WORKING DATA:
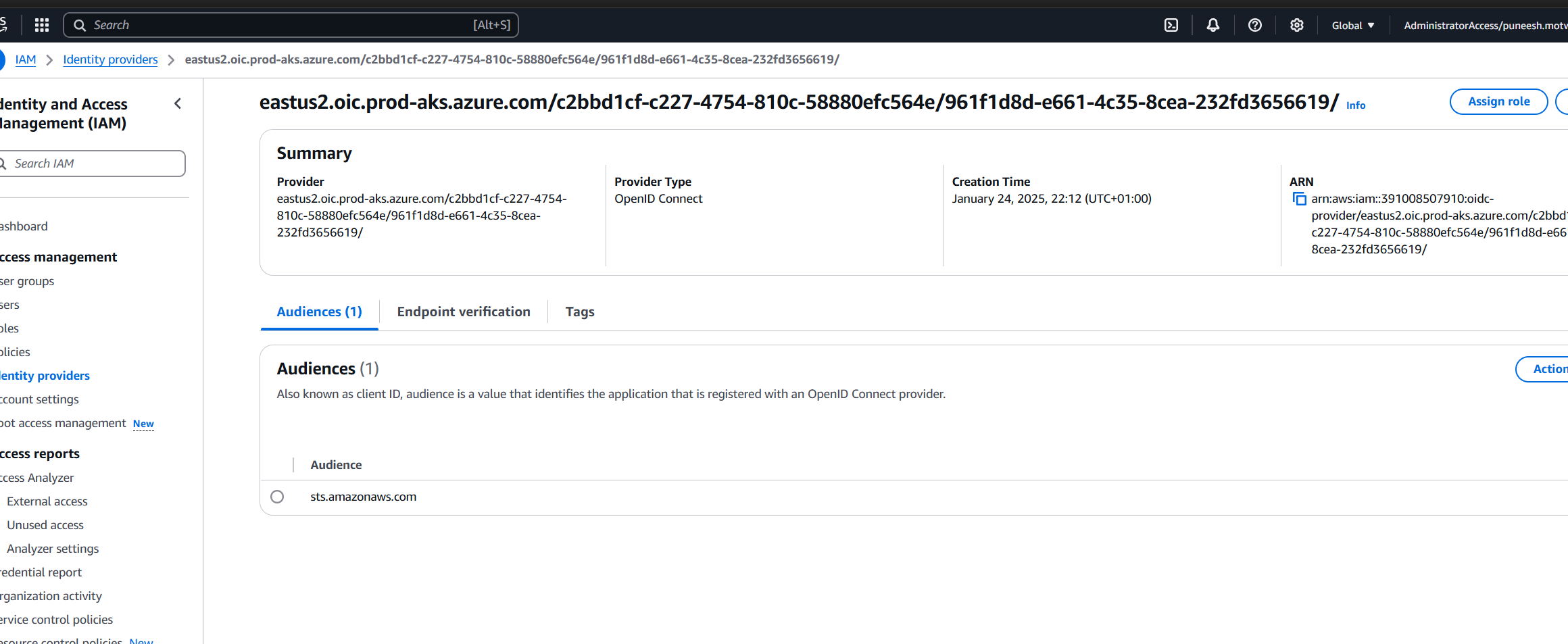1568x644 pixels.
Task: Switch to the Tags tab
Action: pos(580,312)
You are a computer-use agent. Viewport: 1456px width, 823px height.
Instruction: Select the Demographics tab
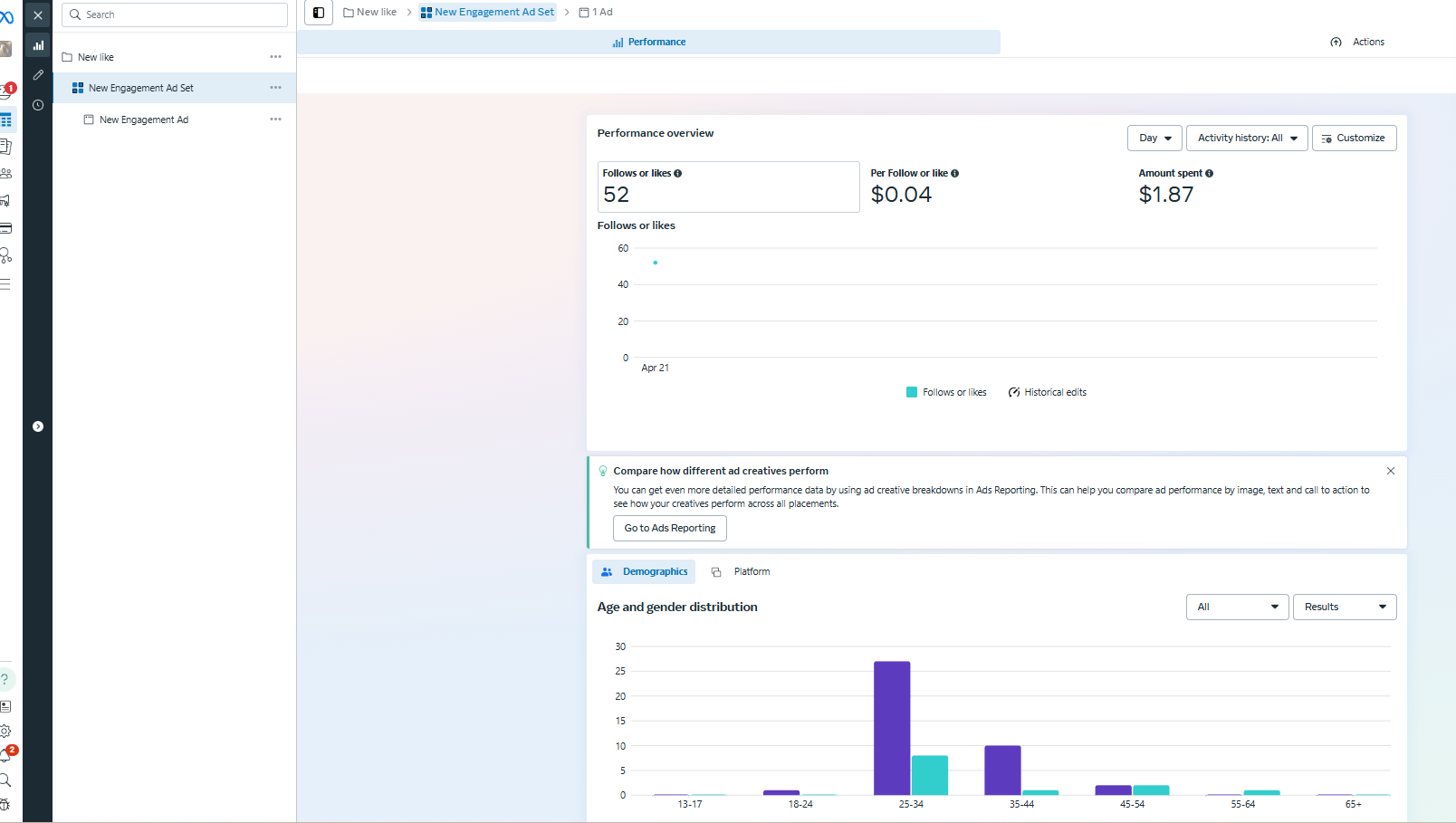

WORK REQUIRED: Please write out the lines from the one that holds "You are a computer-use" through the end of the material, both ends included, exactly and with no pictures.

RESULT OF THE TASK:
You are a computer-use agent. Viewport: 1456px width, 823px height.
Instruction: Select the Demographics tab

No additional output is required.